Primum Non Nocere: Patient Safety in Cardiopulmonary Bypass
Izumi Harukuni
Valerie Sera
TO ERR IS HUMAN
Perfusion safety is a problem that encompasses a broad range of topics for which there is no one solution. Since the first successful clinical use of cardiopulmonary bypass (CPB) by the pioneering cardiac surgeon John Gibbon in 1953, numerous positive changes in the engineering and manufacturing of equipment, surgical and anesthetic techniques, education of perfusionists, and the management of perfusion have made CPB safer. Separating patient safety during CPB and clinical outcome specifically related to CPB from the complex milieu of the perioperative course of cardiac surgery is a difficult task. For example, a study reported by Healey in 2002 identified an overall adverse event rate of 26.9% and a mortality rate of 3.34% among 1,438 cardiac surgical patients, including 1,596 individual procedures (1). As assessed by a rigorous peer review process, 49.5% of the 182 minor complications, 38.7% of the 181 major complications, and 25.0% of the 48 deaths in this study were categorized as avoidable. Although CPB was not specifically cited in this report, “equipment failure” was tabulated and had a zero occurrence rate for both complication categories and for mortality as well. Nevertheless, CPB-related adverse events do occur, are often avoidable, and can produce significant adverse events including fatalities.

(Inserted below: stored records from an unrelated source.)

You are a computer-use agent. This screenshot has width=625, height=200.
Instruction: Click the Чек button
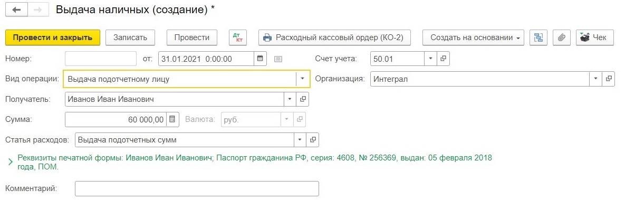(595, 37)
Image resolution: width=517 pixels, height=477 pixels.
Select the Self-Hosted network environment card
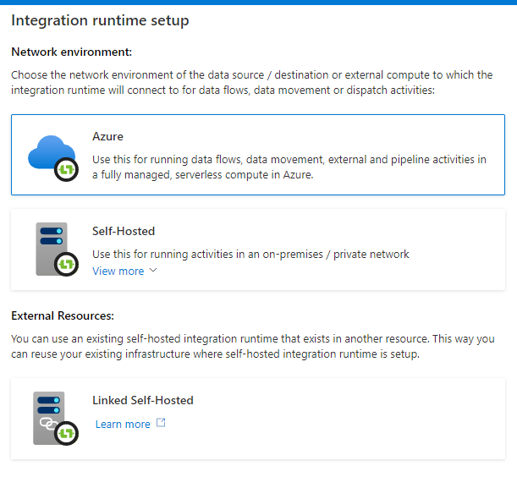258,249
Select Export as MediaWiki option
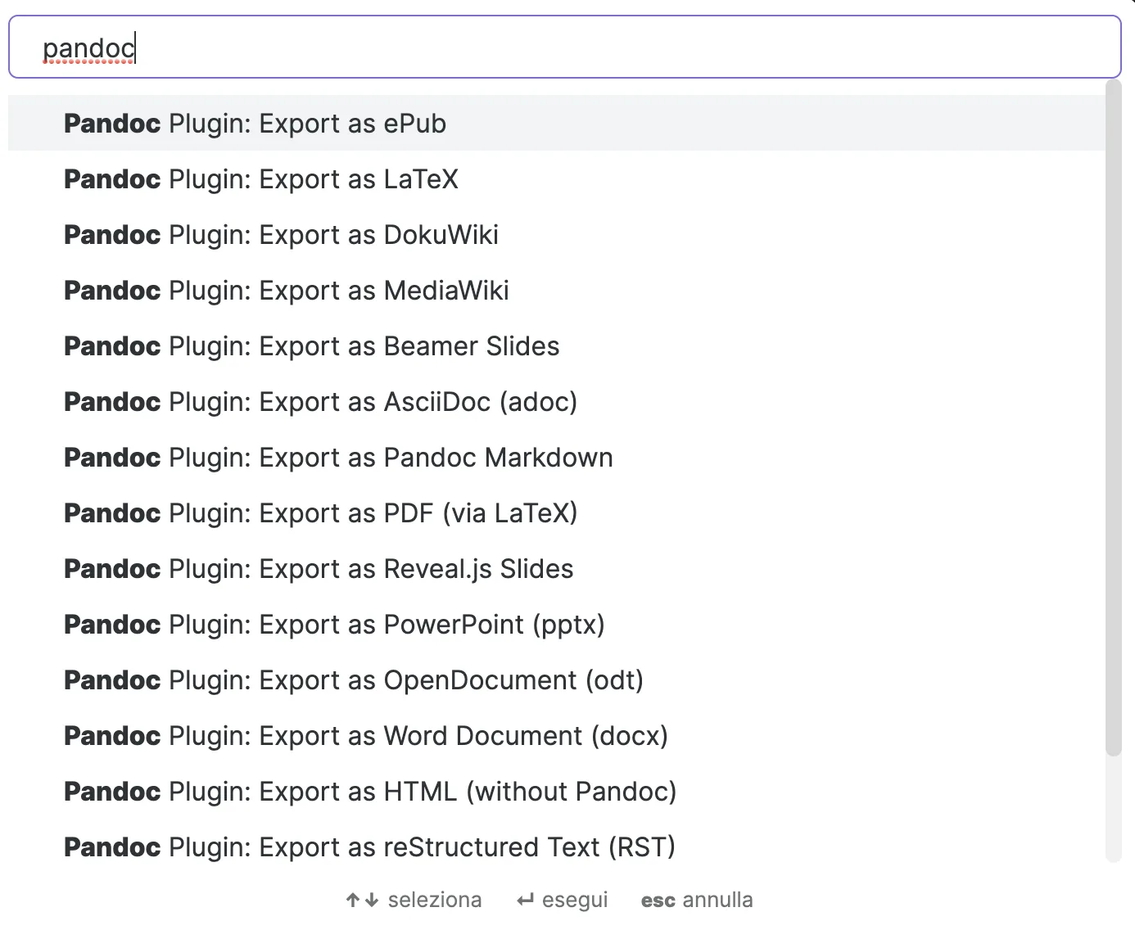Viewport: 1135px width, 930px height. tap(287, 291)
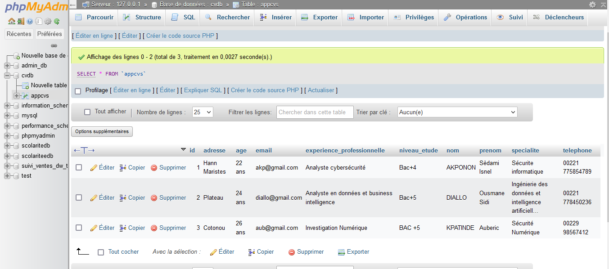Check the Tout afficher checkbox

(x=87, y=112)
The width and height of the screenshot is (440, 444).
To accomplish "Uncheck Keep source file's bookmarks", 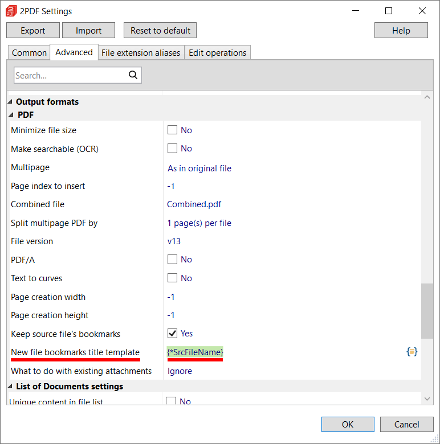I will click(x=172, y=334).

Perfusion safety does not refer only to the incorporation of safety devices in the equipment and supplies used during CPB, rather it includes everything about safe conduct of CPB such as the heart-lung machines, circuit design, ancillary equipment, perfusion practices, surgical and anesthetic techniques, and perhaps most importantly, the training and education of perfusionists with emphasis on vigilance and communication with the other members of the team in the operating room. The literature contains a multitude of reports describing oxygenator failure (2,3,4,5), mechanical failure (6), electrical failure (7,8,9,10), massive air embolization (11,12), and preventative maintenance (13,14). There are accident surveys (15,16,17,18,19,20,21), comparisons of those surveys (22,23), reviews of the risks and hazards of CPB (24,25,26,27,28), review of safety devices (29,30), and other aspects of safe CPB (31,32). Defining the problem of perfusion safety requires identifying the types of incidents and their frequency through a quantitative approach (33).
Patient safety during CPB has been a prime concern since its earliest clinical history. In the earliest perfusion circuits and equipment, there were complex safety feedback loops and devices incorporated into the design. The first heart-lung machines had fail-safe mechanisms such as oxygenator blood level sensors, level floats, and pressure sensors, many of which were described in the classic perfusion textbook by Pierre Galletti in 1962, Heart-lung bypass; principles and techniques of extracorporeal circulation (34). Although the clinical roots of CPB are in the operative repair of congenital cardiac anomalies and valvular heart disease, arguably it was the rapid increase in the numbers of coronary artery bypass procedures, which followed the 1968 publication by Favaloro (35), that produced an explosive increase in the numbers of cardiac surgical procedures and the further development of CPB equipment, processes, and training programs. The need for the development of simple, reliable systems became a necessity. Disposable components for the bypass machines have largely replaced earlier reusable components. Oxygenator design has moved from large, clumsy film oxygenators through hard-shell bubble oxygenators and to the current disposable, single-use, self-contained membrane oxygenators most commonly used (in the USA) today. Improved electromagnetically coupled centrifugal pumps replaced the early roller pumps. Problems associated with air embolization and anticoagulation have been heavily investigated. More recently, reperfusion injury and the systemic inflammatory response elicited by the blood to foreign surface exposure inherent in current CPB have received substantial attention. Over the last six decades, there have been many improvements in the equipment and circuits used, but in the end, it is still difficult to mimic the anatomy and physiology of the heart and lungs. And in the attempt to do so, adverse events do occur. Examination of these occurrences with the intent of reducing their frequency is the focus of this chapter.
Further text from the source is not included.